Beyond Shafer, the Peach State MAGA posse was out in force, including House members Marjorie Taylor Greene and Andrew Clyde, and former Trump Agriculture Secretary Sonny Perdue. The stars of the evening, however, were the so-called “Trump Ticket” of candidates who are in contested Republican primaries: Senate candidate and long-time Trump crony Herschel Walker; candidate for lieutenant governor Burt Jones; and secretary of State candidate (and sitting congressman) Jody Hice. Jones is running to succeed Trump enemy and well-known RINO Geoff Duncan, who did not bother to run for reelection after serially disrespecting the Big Lie, and Hice is Trump’s weapon of vengeance against secretary of State Brad Raffensperger, who dared certify Biden’s Georgia win and then refused to reverse it later.

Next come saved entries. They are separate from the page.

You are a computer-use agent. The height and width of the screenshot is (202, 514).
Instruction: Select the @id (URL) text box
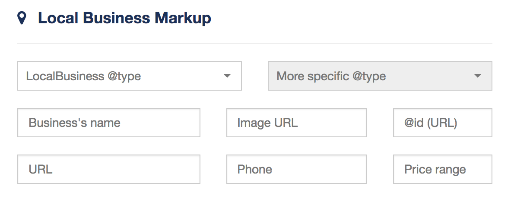click(443, 123)
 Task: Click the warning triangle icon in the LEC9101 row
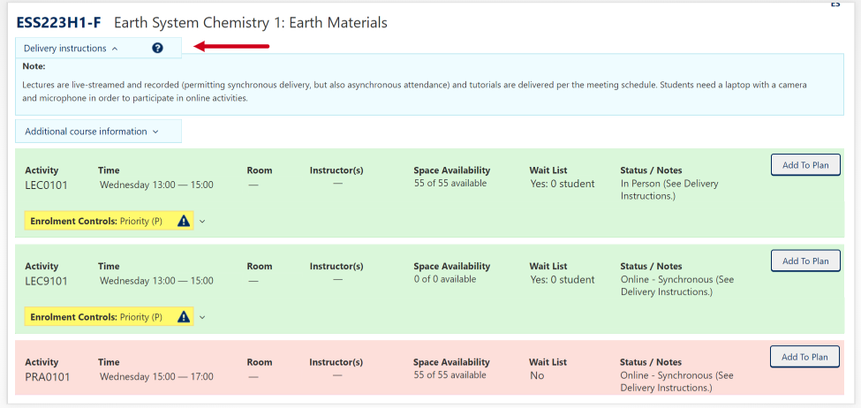point(184,317)
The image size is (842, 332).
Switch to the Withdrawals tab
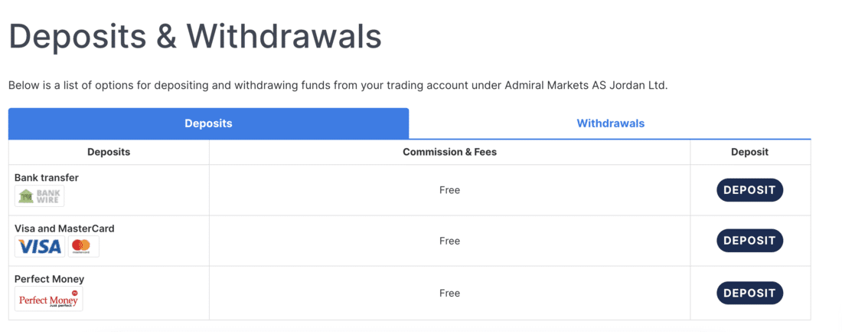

A good time was had by all as the former president ranted and snarled and smirked, but there was something missing: there was no Trump-endorsed gubernatorial candidate to feature and celebrate. That was a glaring omission since with the possible exception of Raffensperger, there is no greater Georgia Republican villain in Trump’s eyes than Governor Brian Kemp, who seconded and then defended the Biden certification. Yes, Trump stooge and Democrat-turned-Republican Vernon Jones was around, but he’s simply not taken seriously as a challenger to Kemp. Trump also did a shout-out to former Senator David Perdue, whom he’d dearly love to dispatch to take down the incumbent governor, but Perdue doesn’t appear interested.
This bugs the 45th president, as he made clear in Perry, according to CNN:
How little regard does Trump have for the current Republican governor? So little that in a campaign appearance in Georgia over the weekend, Trump sounded like he would be just fine with Stacey Abrams, Kemp’s 2018 opponent, becoming governor in 2022.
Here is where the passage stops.